READ MORE: Tory MPs tell Boris Johnson he must sack Dominic Cummings

Today Conservative MPs have been ramping up the pressure on Johnson to sack the top aide amid the new allegations.

Backbench Tories, including prominent 1922 Committee member Steve Baker and Brexiteer, said Cummings "must go", but Transport Secretary Grant Shapps said reports of a second trip were "not true".

The PM pledged his "full support" on Saturday to his under-fire chief adviser.

According to the Sunday Times, the Conservative Party leader told allies he would not throw Cummings "to the dogs".

Braintree and Witham Times:

Downing Street has said it would "not waste time" replying to the fresh allegations from "campaigning newspapers".

But Baker told Sky's Sophy Ridge On Sunday programme: "If he doesn't resign, we'll just keep burning through Boris's political capital at a rate we can ill afford in the midst of this crisis.

"It is very clear that Dominic travelled when everybody else understood Dominic's slogans to mean 'stay at home, protect the NHS and save lives'."

Damian Collins, Conservative MP for Folkestone and Hythe, said: "Dominic Cummings has a track record of believing that the rules don't apply to him and treating the scrutiny that should come to anyone in a position of authority with contempt.

"The Government would be better without him."

Shapps, who was also sent out to defend Cummings at the daily Downing Street coronavirus briefing on Saturday, faced questioning on the adviser's actions on Sunday but admitted he had not spoken to him beforehand.

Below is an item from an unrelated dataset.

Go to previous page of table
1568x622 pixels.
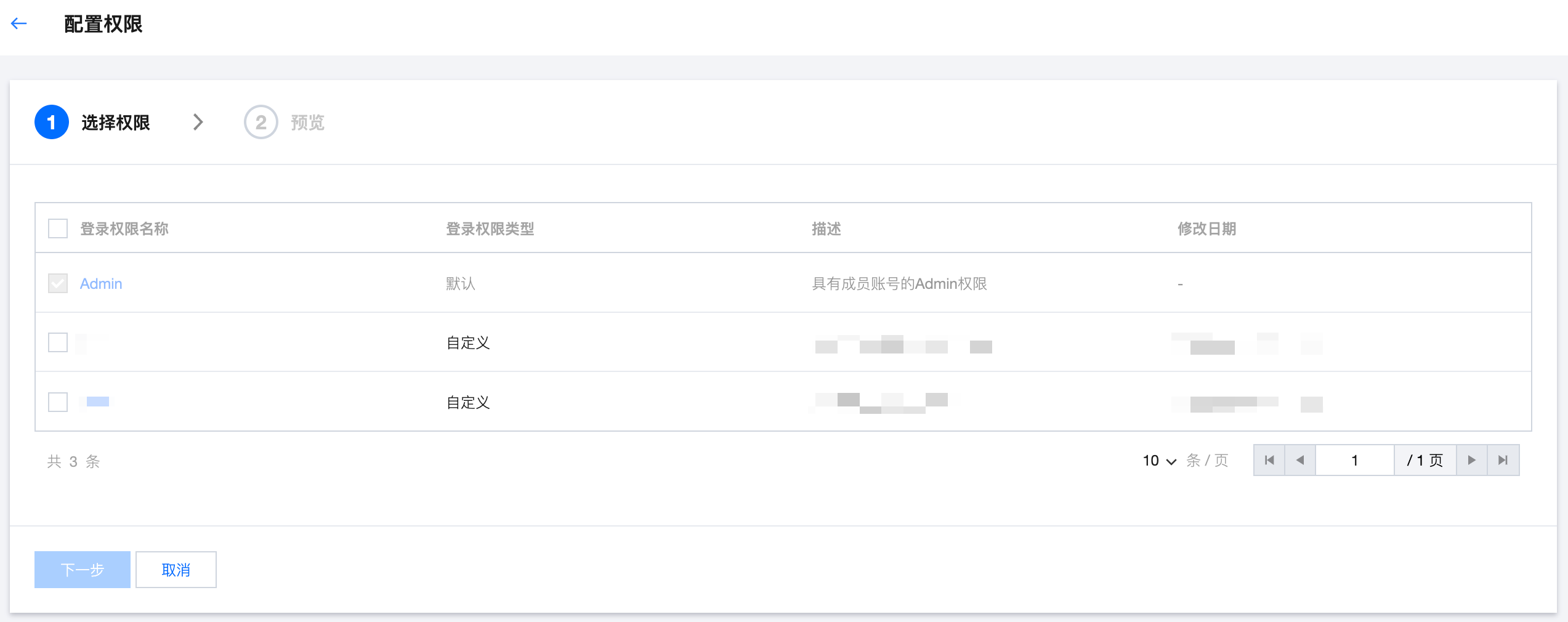[x=1300, y=460]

He told Sophy Ridge: "I'm afraid I don't know (about Barnard Castle) but if that date was true that would have been outside the 14-day period. But I'm afraid I don't have the information on that.

"But I do know it is not the case that he has travelled backwards and forwards, which seemed to be a major part of the stories I saw in the paper today."

READ MORE: Tory minister suggests public were misled about Boris Johnson's illness

Pressed by the BBC's Andrew Marr on whether there was an "extreme risk to life", Shapps added: "A four-year-old can't feed themselves, a four-year-old can't bathe themselves and change their clothes, so it is clear they wanted to put some measures in place."

On Saturday, deputy chief medical officer Jenny Harries said everyone should self-isolate unless there was a risk to life.

Cummings masterminded the 2016 Vote Leave campaign before being made the Prime Minister's chief political adviser.